We have $B \subseteq \overline A$. So $f(B) \subseteq f( \overline A )$ holds.
Also, this post shows that $f$ being continuous implies that $f( \overline A) \subseteq \overline{f(A)}$.
Hence $f(B) \subseteq \overline{f(A)}$. Since $\overline{f(A)}$ is closed, $\ \overline{f(B)} \subseteq \overline{f(A)}$.
Similarly, $\ \overline{f(A)} \subseteq \overline{f(B)}$.
Therefore $\ \overline{f(A)} = \overline{f(B)}$.
We may use the fact that
$\overline A$ is the set of all limits of convergent sequences in $A$.

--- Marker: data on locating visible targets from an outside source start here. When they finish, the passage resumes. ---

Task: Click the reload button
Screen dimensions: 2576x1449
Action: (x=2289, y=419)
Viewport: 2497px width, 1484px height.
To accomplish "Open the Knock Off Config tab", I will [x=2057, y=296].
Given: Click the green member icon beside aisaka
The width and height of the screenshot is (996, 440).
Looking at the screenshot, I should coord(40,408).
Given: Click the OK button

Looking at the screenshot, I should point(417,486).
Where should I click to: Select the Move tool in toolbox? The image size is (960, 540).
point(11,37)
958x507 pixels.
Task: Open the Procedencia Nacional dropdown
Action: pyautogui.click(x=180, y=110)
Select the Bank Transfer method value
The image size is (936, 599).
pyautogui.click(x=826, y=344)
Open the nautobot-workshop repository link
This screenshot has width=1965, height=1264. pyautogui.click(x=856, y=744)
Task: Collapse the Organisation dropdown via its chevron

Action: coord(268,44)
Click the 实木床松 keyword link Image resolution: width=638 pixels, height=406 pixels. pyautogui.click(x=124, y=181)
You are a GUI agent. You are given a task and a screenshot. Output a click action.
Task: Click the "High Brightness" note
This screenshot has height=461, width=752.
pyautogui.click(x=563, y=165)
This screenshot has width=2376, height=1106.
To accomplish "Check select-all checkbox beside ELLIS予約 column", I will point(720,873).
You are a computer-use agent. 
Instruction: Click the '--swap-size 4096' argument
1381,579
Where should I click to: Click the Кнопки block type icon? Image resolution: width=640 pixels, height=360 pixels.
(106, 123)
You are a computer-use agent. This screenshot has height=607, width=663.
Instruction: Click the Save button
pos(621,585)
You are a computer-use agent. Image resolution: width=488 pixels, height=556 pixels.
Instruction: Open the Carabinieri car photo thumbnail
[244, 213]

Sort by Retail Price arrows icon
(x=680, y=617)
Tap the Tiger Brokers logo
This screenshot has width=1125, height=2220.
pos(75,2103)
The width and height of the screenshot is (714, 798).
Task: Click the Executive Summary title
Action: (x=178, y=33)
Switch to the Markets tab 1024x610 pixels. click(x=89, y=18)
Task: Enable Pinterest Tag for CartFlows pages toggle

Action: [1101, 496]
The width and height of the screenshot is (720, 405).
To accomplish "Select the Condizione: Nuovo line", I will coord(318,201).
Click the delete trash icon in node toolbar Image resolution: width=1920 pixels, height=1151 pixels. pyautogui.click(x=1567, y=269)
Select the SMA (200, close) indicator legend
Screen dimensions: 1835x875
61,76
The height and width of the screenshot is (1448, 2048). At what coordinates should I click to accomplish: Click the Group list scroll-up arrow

Let $k \in \overline A $ and $k\in \overline B$, since $\overline A = \overline B$. Thus, there are sequences $x_n, y_n$ in $A, B$ respectively, such that: $$\lim_{n\to\infty} x_n = \lim_{n\to\infty} y_n = k.$$ Also, $f$ is continuous, which means: $$\lim_{n\to\infty} f(x_n) = \lim_{n\to\infty}f(y_n) = f(k).$$ However, the sequences $f(x_n)\subset f(A)$ and $ f(y_n)\subset f(B)$ converge, whose limits are in $\overline {f(A)}$ and $\overline{f(B)}$ respectively. This means $f(k)$ is in $\overline {f(A)}$ and $\overline {f(B)}$, as well.
Since $k$ was chosen randomly, it holds that $\overline {f(A)} = \overline {f(B)}.$